■ TASK PROMPT ■
All of the data that appears below is to be given again precisely as written.

──────────

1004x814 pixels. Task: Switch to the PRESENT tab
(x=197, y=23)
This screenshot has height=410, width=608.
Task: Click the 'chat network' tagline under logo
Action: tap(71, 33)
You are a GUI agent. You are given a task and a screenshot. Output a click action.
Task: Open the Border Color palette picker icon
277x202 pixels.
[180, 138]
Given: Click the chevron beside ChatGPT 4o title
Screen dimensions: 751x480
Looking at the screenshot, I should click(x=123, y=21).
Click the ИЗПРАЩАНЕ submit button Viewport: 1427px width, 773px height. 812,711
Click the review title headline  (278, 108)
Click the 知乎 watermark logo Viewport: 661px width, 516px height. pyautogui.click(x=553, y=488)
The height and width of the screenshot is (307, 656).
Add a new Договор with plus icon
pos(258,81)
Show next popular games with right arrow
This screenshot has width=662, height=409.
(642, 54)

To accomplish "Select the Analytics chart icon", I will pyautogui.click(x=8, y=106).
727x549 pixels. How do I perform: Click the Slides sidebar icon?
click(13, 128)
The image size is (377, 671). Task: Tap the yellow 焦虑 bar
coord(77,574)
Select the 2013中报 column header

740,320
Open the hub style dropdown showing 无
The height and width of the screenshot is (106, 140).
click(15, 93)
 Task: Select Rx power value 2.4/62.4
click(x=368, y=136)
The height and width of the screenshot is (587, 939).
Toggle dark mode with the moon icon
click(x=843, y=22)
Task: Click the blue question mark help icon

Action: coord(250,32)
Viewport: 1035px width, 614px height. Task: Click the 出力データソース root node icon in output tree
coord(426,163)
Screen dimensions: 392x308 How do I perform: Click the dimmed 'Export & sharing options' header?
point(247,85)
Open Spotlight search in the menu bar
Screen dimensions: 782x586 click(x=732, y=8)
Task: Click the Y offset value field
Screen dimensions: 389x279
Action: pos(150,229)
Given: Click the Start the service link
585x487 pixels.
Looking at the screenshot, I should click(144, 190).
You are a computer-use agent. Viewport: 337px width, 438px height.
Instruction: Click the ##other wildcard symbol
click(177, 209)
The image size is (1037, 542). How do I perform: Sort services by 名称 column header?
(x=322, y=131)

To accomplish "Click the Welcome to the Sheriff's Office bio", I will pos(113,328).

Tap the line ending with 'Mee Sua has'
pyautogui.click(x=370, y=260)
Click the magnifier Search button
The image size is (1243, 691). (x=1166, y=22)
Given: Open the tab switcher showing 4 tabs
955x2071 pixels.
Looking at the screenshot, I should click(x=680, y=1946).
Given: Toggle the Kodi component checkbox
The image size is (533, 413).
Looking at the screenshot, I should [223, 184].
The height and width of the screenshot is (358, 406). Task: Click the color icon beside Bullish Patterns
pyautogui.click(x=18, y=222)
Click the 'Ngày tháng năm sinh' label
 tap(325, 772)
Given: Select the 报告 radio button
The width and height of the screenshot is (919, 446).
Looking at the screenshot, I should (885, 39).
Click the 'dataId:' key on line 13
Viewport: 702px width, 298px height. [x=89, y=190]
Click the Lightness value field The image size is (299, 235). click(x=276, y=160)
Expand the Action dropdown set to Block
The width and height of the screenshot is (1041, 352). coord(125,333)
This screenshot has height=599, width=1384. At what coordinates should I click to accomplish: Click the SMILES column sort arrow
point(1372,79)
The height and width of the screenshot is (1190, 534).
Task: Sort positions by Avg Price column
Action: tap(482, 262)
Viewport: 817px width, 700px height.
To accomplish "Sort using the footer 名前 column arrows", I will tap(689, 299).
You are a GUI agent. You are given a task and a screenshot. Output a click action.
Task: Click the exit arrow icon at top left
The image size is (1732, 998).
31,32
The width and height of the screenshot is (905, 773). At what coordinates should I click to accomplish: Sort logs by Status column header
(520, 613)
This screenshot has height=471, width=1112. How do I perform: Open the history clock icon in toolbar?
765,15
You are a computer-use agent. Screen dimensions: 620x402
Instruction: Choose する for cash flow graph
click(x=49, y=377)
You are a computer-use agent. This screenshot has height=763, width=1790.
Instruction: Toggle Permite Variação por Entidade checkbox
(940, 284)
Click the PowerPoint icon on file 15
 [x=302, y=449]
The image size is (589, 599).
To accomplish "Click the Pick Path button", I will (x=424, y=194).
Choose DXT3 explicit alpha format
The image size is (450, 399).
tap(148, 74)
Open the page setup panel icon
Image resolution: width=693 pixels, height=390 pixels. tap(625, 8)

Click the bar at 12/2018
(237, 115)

──────────

■ WRITTEN REPLY ■
1004x814 pixels. Task: Switch to the PRESENT tab
(x=197, y=23)
This screenshot has height=410, width=608.
Task: Click the 'chat network' tagline under logo
Action: tap(71, 33)
You are a GUI agent. You are given a task and a screenshot. Output a click action.
Task: Open the Border Color palette picker icon
277x202 pixels.
[180, 138]
Given: Click the chevron beside ChatGPT 4o title
Screen dimensions: 751x480
Looking at the screenshot, I should click(x=123, y=21).
Click the ИЗПРАЩАНЕ submit button Viewport: 1427px width, 773px height. 812,711
Click the review title headline  (278, 108)
Click the 知乎 watermark logo Viewport: 661px width, 516px height. pyautogui.click(x=553, y=488)
The height and width of the screenshot is (307, 656).
Add a new Договор with plus icon
pos(258,81)
Show next popular games with right arrow
This screenshot has width=662, height=409.
(642, 54)

To accomplish "Select the Analytics chart icon", I will pyautogui.click(x=8, y=106).
727x549 pixels. How do I perform: Click the Slides sidebar icon?
click(13, 128)
The image size is (377, 671). Task: Tap the yellow 焦虑 bar
coord(77,574)
Select the 2013中报 column header

740,320
Open the hub style dropdown showing 无
The height and width of the screenshot is (106, 140).
click(15, 93)
 Task: Select Rx power value 2.4/62.4
click(x=368, y=136)
The height and width of the screenshot is (587, 939).
Toggle dark mode with the moon icon
click(x=843, y=22)
Task: Click the blue question mark help icon

Action: coord(250,32)
Viewport: 1035px width, 614px height. Task: Click the 出力データソース root node icon in output tree
coord(426,163)
Screen dimensions: 392x308 How do I perform: Click the dimmed 'Export & sharing options' header?
point(247,85)
Open Spotlight search in the menu bar
Screen dimensions: 782x586 click(x=732, y=8)
Task: Click the Y offset value field
Screen dimensions: 389x279
Action: pos(150,229)
Given: Click the Start the service link
585x487 pixels.
Looking at the screenshot, I should click(144, 190).
You are a computer-use agent. Viewport: 337px width, 438px height.
Instruction: Click the ##other wildcard symbol
click(177, 209)
The image size is (1037, 542). How do I perform: Sort services by 名称 column header?
(x=322, y=131)

To accomplish "Click the Welcome to the Sheriff's Office bio", I will pos(113,328).

Tap the line ending with 'Mee Sua has'
pyautogui.click(x=370, y=260)
Click the magnifier Search button
The image size is (1243, 691). (x=1166, y=22)
Given: Open the tab switcher showing 4 tabs
955x2071 pixels.
Looking at the screenshot, I should click(x=680, y=1946).
Given: Toggle the Kodi component checkbox
The image size is (533, 413).
Looking at the screenshot, I should [223, 184].
The height and width of the screenshot is (358, 406). Task: Click the color icon beside Bullish Patterns
pyautogui.click(x=18, y=222)
Click the 'Ngày tháng năm sinh' label
 tap(325, 772)
Given: Select the 报告 radio button
The width and height of the screenshot is (919, 446).
Looking at the screenshot, I should (885, 39).
Click the 'dataId:' key on line 13
Viewport: 702px width, 298px height. [x=89, y=190]
Click the Lightness value field The image size is (299, 235). click(x=276, y=160)
Expand the Action dropdown set to Block
The width and height of the screenshot is (1041, 352). coord(125,333)
This screenshot has height=599, width=1384. At what coordinates should I click to accomplish: Click the SMILES column sort arrow
point(1372,79)
The height and width of the screenshot is (1190, 534).
Task: Sort positions by Avg Price column
Action: tap(482, 262)
Viewport: 817px width, 700px height.
To accomplish "Sort using the footer 名前 column arrows", I will tap(689, 299).
You are a GUI agent. You are given a task and a screenshot. Output a click action.
Task: Click the exit arrow icon at top left
The image size is (1732, 998).
31,32
The width and height of the screenshot is (905, 773). At what coordinates should I click to accomplish: Sort logs by Status column header
(520, 613)
This screenshot has height=471, width=1112. How do I perform: Open the history clock icon in toolbar?
765,15
You are a computer-use agent. Screen dimensions: 620x402
Instruction: Choose する for cash flow graph
click(x=49, y=377)
You are a computer-use agent. This screenshot has height=763, width=1790.
Instruction: Toggle Permite Variação por Entidade checkbox
(940, 284)
Click the PowerPoint icon on file 15
 [x=302, y=449]
The image size is (589, 599).
To accomplish "Click the Pick Path button", I will (x=424, y=194).
Choose DXT3 explicit alpha format
The image size is (450, 399).
tap(148, 74)
Open the page setup panel icon
Image resolution: width=693 pixels, height=390 pixels. tap(625, 8)

Click the bar at 12/2018
(237, 115)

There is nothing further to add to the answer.